Alors que le Gouvernement de l’Union Indienne déclarait devant le Parlement que les dauphins du Gange étaient « au bord de l’extinction », le Wildlife Institute of India (WII) a lancé un programme de conservation pour ce mammifère aquatique.
L’Union internationale pour la Conservation de la Nature (UICN) avait inscrit le dauphin du Gange dans la catégorie des espèces en voie de disparition dès 1996 et sa population n’a cessé de décroître. Le WII va procéder à un suivi sur le long terme des individus survivants, élaborer un protocole de protection et restaurer l’habitat essentiel des dauphins dans le pays.

« Le dauphin du Gange est l’animal aquatique national de l’Inde depuis 2009, a déclaré Qamar Qureshi, scientifique WII. « Son habitat se limite principalement aux deux rivières sacrées du pays le Gange et le Brahmapoutre. Les perturbations anthropiques sont les principales causes de la baisse de sa population. Les barrages, la pollution, le meurtre délibéré pour l’huile de son melon et les accidents mortels dus aux filets de pêche déciment à vive allure cette espèce fragile.

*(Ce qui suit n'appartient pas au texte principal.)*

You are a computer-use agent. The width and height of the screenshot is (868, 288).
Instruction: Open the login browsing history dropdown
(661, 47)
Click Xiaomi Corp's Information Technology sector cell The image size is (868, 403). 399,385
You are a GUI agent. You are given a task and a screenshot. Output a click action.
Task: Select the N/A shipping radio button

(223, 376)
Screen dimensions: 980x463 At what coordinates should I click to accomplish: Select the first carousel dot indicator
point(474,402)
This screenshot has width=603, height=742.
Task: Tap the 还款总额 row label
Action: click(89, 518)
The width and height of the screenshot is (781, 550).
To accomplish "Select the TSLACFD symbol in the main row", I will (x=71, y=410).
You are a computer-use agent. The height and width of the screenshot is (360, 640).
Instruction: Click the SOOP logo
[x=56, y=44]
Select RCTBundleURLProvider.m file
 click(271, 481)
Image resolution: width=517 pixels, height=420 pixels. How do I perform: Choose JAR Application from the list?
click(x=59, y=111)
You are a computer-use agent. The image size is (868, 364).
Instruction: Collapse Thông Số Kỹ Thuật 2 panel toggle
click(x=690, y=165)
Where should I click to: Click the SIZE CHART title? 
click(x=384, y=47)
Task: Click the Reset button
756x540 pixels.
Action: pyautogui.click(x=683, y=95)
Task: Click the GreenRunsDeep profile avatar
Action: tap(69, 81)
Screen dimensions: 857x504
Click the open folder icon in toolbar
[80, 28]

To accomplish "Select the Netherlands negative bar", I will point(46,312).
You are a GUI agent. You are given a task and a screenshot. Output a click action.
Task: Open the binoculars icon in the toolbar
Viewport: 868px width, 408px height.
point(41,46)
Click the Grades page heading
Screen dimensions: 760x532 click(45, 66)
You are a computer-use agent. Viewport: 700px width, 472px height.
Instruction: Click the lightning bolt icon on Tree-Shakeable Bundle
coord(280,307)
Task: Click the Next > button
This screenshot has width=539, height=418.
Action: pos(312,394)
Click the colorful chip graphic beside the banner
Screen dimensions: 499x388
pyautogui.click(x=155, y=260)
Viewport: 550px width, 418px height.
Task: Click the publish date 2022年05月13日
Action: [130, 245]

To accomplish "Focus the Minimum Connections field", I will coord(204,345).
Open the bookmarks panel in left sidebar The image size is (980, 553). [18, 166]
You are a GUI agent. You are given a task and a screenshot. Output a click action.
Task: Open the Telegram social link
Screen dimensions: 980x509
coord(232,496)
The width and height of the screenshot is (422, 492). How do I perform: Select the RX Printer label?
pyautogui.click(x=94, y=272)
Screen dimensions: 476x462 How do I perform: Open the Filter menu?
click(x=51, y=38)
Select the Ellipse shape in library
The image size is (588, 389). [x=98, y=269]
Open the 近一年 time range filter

Le dauphin du Gange est aussi le meilleur indicateur de l’état de santé du fleuve lui-même ».

« Notre plan vise donc à rétablir leurs habitats et leur population en Inde. Il vise également à développer le monitoring du Gange et du Brahmapoutre, en prenant les dauphins de rivière comme espèce phare. Il s’agira d’obtenir l’engagement des habitants qui dépendent de la rivière, spécifiquement les pêcheurs. Notre campagne de sensibilisation sera aussi diffusée grâce à des artistes locaux. Outre la restauration des habitats critiques, les centres de secours pour les animaux en difficulté seront également développées, » a déclaré Qamar Qureshi.
Des instituts spécialisés situés à Chennai, Delhi et en Australie travaillent sur une technologie capables de capter finement les sons des dauphins d’eau douce. Avec cela, nous serons en mesure de les suivre facilement dans la rivière», a conclu Qureshi.

 

Ravinder Kumar Sinha, le chef du département de zoologie à l’Université de Patna, qui a été honoré pour son combat acharné en faveur des dauphins de rivière depuis 3 décennies, a déclaré pour sa part : «La plus grande menace sur la survie des dauphins du Gange en Inde est la baisse du niveau de l’eau dans les rivières du au changement climatique. C’est le premier problème avec les ruissellements toxiques des usines et le programme de protection devra en tenir compte». 
On chasse également le « susu » pour la «médecine traditionnelle», l’huile de son melon étant réputée aphrodisiaque.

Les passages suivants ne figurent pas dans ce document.